Девушка не знала, как долго их везли. Отряд вышел в пустыню, где глазу было не за что зацепиться. Поглядывая на солнце, Налунга пыталась понять, сколько времени они в пути, но всё было бесполезно. К вечеру они въехали в оазис, и она поняла, почему он так называется. Три огромных валуна по какой-то прихоти природы располагались на границе оазиса, образуя равнобедренный треугольник.
У крошечного озерца росли несколько финиковых пальм, а под ними стояли походные шатры кочевников. Быстро осмотревшись, Налунга поняла, что это не домашний лагерь. Здесь не было женщин, воинов встречали полтора десятка кочевников и несколько рабов.
Первым, что бросилось ей в глаза, были ошейники и клеймо на левом плече у каждого раба. Воины небрежно сбросили пленников на землю и, оставив связанными, занялись лошадьми.

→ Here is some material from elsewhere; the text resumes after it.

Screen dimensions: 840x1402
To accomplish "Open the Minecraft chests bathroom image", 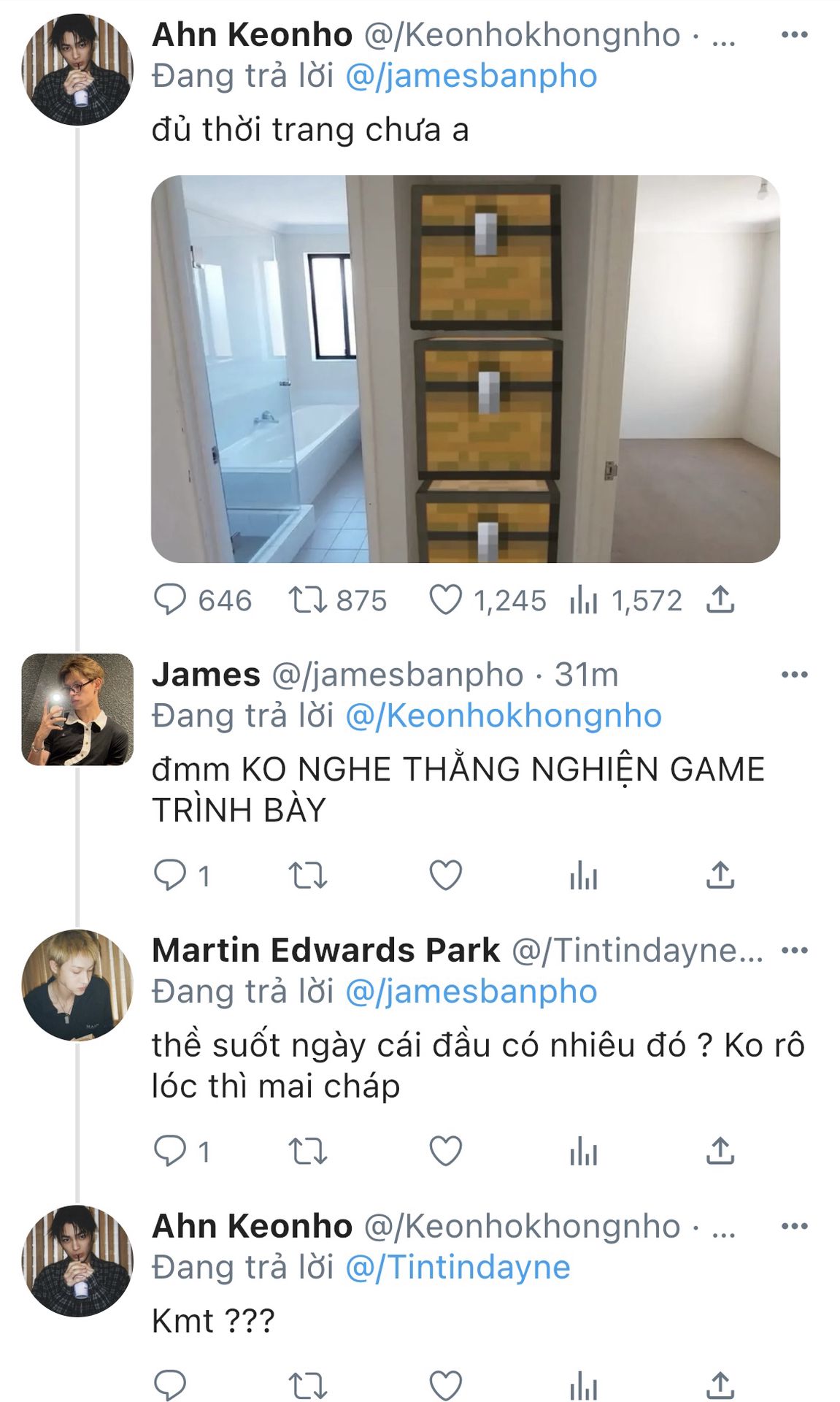I will coord(466,369).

Налунга открыла было рот, чтобы начать возмущаться, но, вспомнив, что конь для кочевника - первый друг, промолчала. Внимательно наблюдавший за ней Аль-Руффи одобрительно кивнул и, усмехнувшись, сказал:
- Ты быстро учишься, королева. Это хорошо. Значит, мне не придётся часто браться за плеть.

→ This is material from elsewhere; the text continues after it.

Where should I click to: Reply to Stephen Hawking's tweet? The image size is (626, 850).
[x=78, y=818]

Плеть?! Этого Налунга вынести не могла. Её, королеву города черепов, будут наказывать плетью, как какую-то рабыню?! Гордо выпрямившись, она попыталась принять самую высокомерную позу, какую только могла, но связанные руки быстро вернули её к действительности. Теперь она рабыня, и её действительно могут наказать плетью.
Рабы, подгоняемые окриками воинов, принялись готовить ужин, и вскоре над оазисом разнеслись восхитительные запахи жаркого. У кочевников не было недостатка в хорошем мясе. Многочисленные стада джейранов постоянно бродили по пустыне. Один из кочевников, исполняя приказ Аль-Руффи, подошёл к пленникам и жестом приказал им перейти к костру.

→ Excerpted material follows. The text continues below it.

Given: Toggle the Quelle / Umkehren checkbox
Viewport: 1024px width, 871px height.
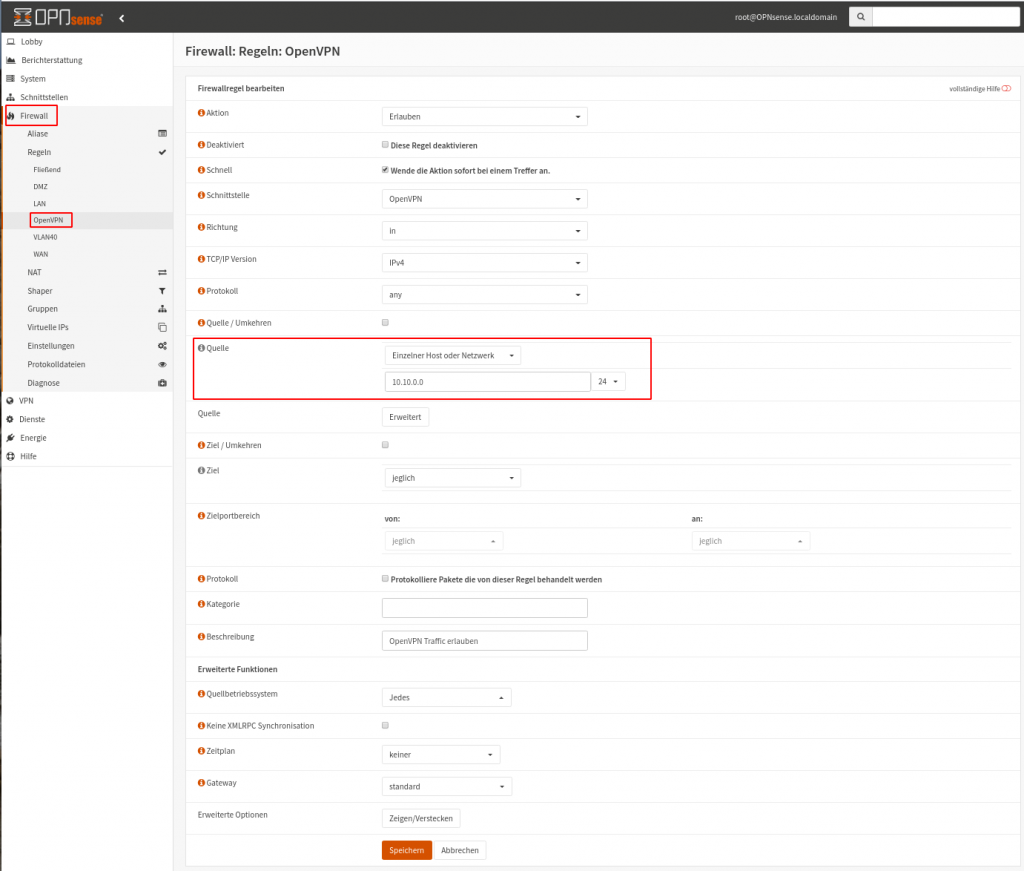Looking at the screenshot, I should tap(385, 322).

Непривычная к подобному обращению Налунга замешкалась, пытаясь понять, что ему нужно, и тут же почувствовала обжигающий удар плетью из сыромятной кожи, которой кочевник владел виртуозно. Витой шнур ощутимо обжег ей плечи, не оставив даже царапины. Вскрикнув от неожиданности, девушка кинулась следом за своими служанками, но, наступив на край длинной юбки, которую надела убегая из дворца, рухнула на песок.
Презрительно усмехаясь, воин поднял руку, но резкий окрик остановил его. Ответив что-то окликнувшему его человеку, он опустил плеть и, повернувшись к рабыне, гортанно произнёс:
- Тебе лучше пошевелиться, рабыня. Иначе ты испробуешь настоящей плети.
Понимая, что это не пустая угроза, а шутки давно закончились, Налунга судорожно засучила ногами, пытаясь найти опору и побыстрее подняться, чтобы оказаться как можно дальше от этого человека. Внимательно наблюдая за ней, кочевник не удержался и, расхохотавшись, что-то громко крикнул своим соратникам. В ответ послышался дружный смех.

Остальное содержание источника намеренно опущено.